*** Input data Section Begins ***
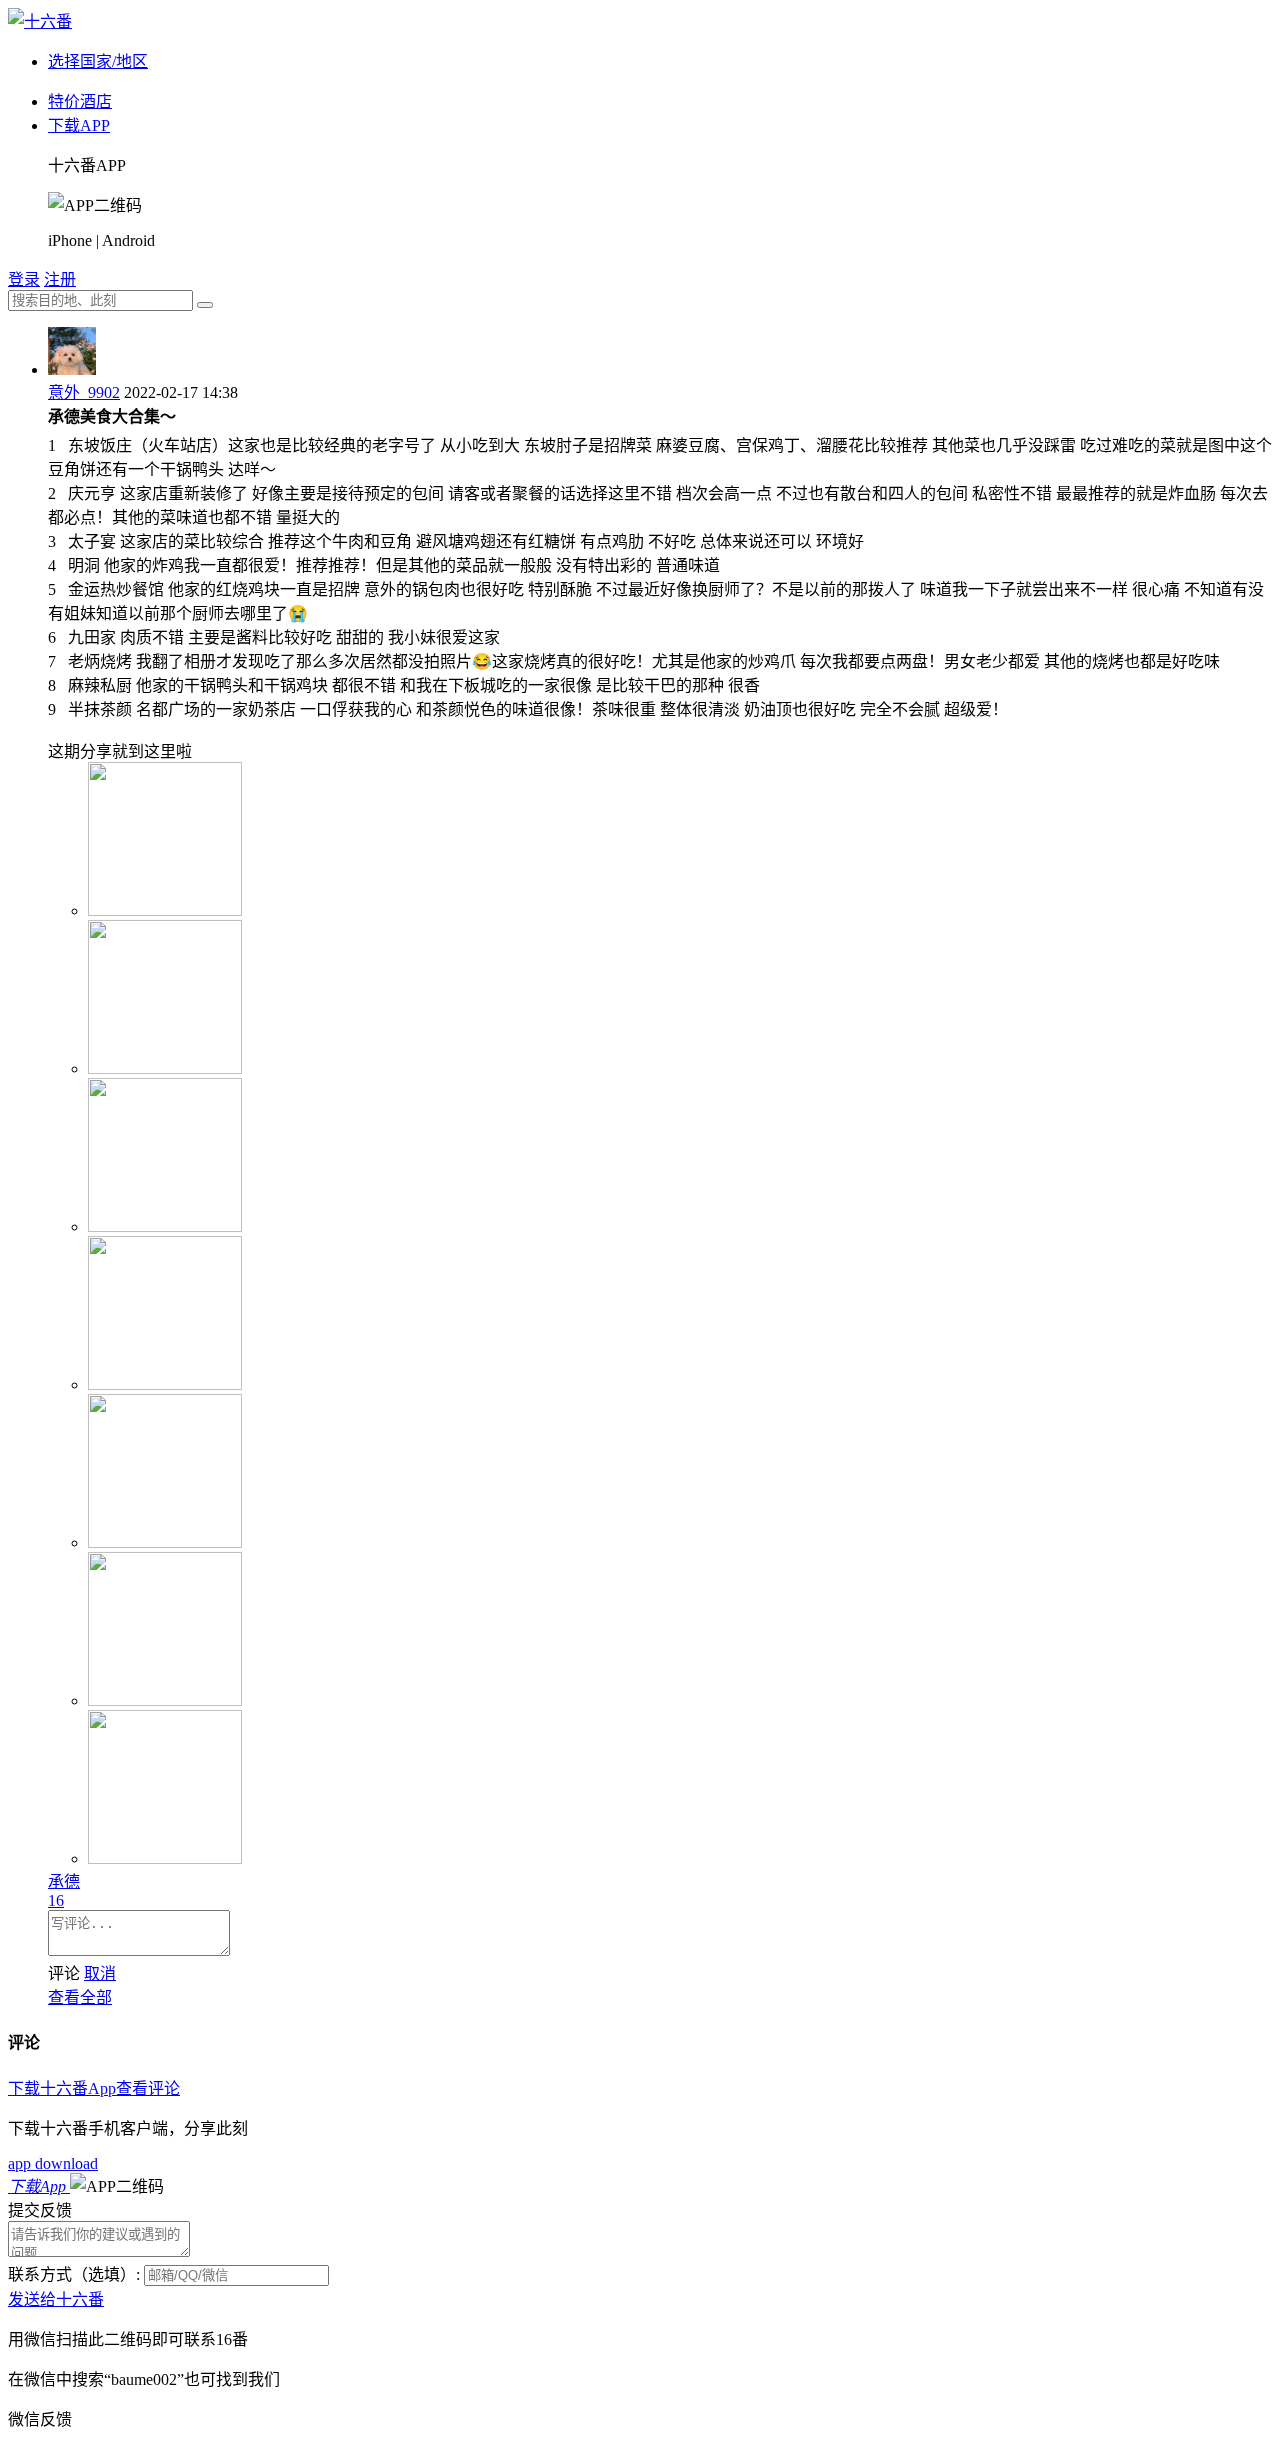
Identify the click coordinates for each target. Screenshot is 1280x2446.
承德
*** Input data Section Ends ***
*** Input data Section Begins ***
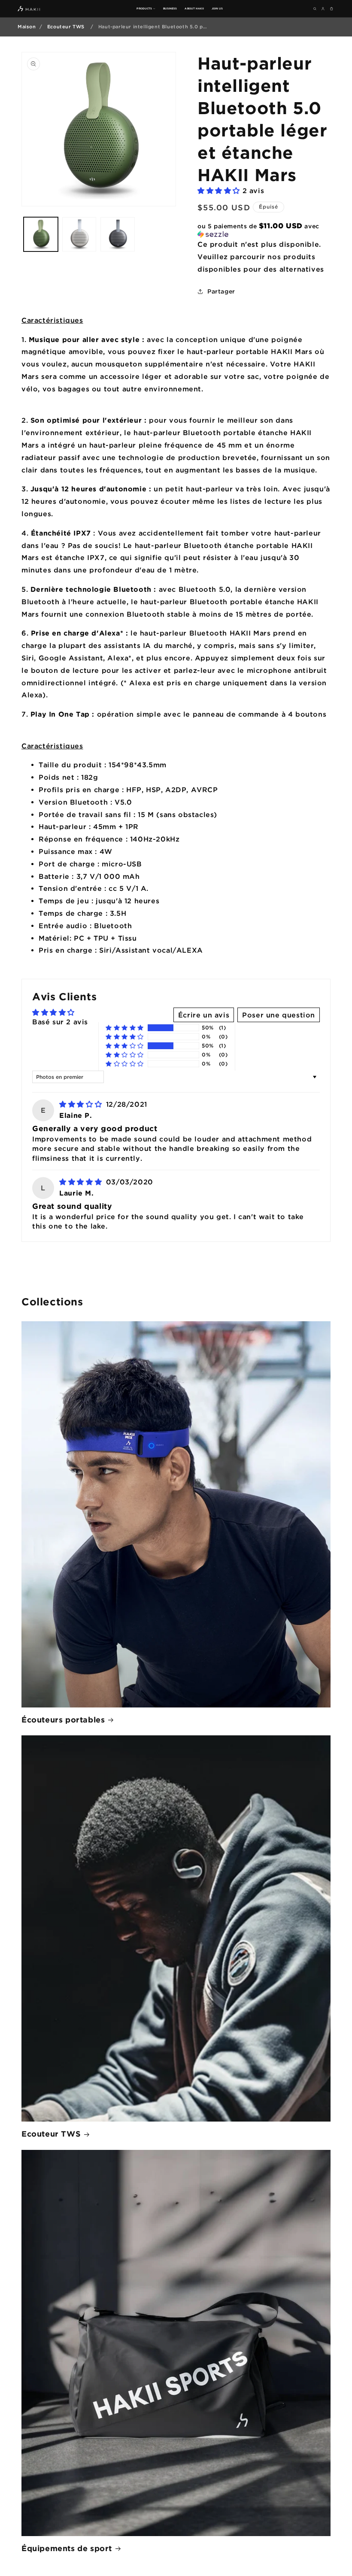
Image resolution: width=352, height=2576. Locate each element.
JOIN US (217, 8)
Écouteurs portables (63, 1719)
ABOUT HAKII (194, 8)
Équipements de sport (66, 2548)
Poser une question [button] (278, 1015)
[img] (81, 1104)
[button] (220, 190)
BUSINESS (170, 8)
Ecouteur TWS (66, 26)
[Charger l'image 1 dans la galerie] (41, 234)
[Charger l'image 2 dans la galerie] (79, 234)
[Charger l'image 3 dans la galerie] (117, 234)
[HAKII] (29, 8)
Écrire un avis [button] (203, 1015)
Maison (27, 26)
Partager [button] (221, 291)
*** Input data Section Ends ***
■ Activity:
Look above for the line holding "[HAKII] (29, 8)" and the line holding "Partager [button] (221, 291)", then output exactly those two lines and every line between them, nothing more.

■ Completed task:
[HAKII] (29, 8)
Écrire un avis [button] (203, 1015)
Maison (27, 26)
Partager [button] (221, 291)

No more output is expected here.